Exercise: The records below are to be transcribed word for word.

Exercise data:
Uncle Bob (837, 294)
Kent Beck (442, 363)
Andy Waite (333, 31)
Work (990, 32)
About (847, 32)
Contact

Completed task:
Uncle Bob (837, 294)
Kent Beck (442, 363)
Andy Waite (333, 31)
Work (990, 32)
About (847, 32)
Contact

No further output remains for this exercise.